The result is a quiet immersion rather than a postcard series. The images linger on details and on the way light settles on stone, skin, or fabric. They suggest lives in motion, without forcing a narrative.

A visual letter between Morocco and Italy

The Rabat stop of “Maroc, Atlas Sentimental” comes in a symbolic year. In 2025, Morocco and Italy mark 200 years of diplomatic relations. The exhibition arrives as a cultural echo of that anniversary.

Supported by the Ministry of Youth, Culture and Communication and the Embassy of Italy in Rabat, the show reads like a visual love letter  to Morocco. It celebrates an “extraordinary chromatic palette” that, in Fioravanti’s eyes, shapes the country’s soul as much as its landscapes.

By hanging this work in a national gallery, the organizers also underline how foreign perspectives can deepen the dialogue around Moroccan identity. The gaze is Italian, but the subject is Moroccan, and the exchange runs in both directions.

Curated route through Bab Rouah

The exhibition is curated by art historian Daniela Brignone. The layout is organized by the association I-design and Contemporary Concept, which have already accompanied the project in other cities.

At Bab Rouah, the images are arranged as a progressive walk. Viewers move from urban density to more remote spaces, from familiar landmarks to less documented corners. The idea is to recreate the rhythm of a journey, with its shifts, pauses, and surprises.

The gallery is open to the public from Monday to Friday, from 8:30 a.m. to 4:30 p.m. Entry allows visitors to spend time with the works at their own pace, to step close to the prints and read the subtle play of tones and textures.

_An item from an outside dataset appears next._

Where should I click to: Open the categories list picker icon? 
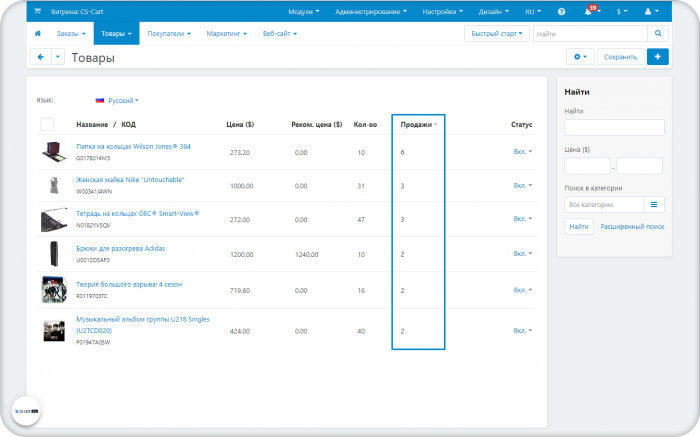(654, 204)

A prize-winning eye on Morocco

Born in 1985, Nicola Fioravanti is an Italian photographer based in Paris. His work has won multiple international distinctions, including the Sony World Photography Awards, the International Photography Awards, the Prix de la Photographie de Paris, the 1839 Awards, and the ND Awards.

“Maroc, Atlas Sentimental” condenses several years of travel and observation. It reflects a long-term relationship with the country rather than a brief visit. The exhibition invites viewers to see Morocco not only as a destination, but as a living field of colors and emotions that continue to shift with every step.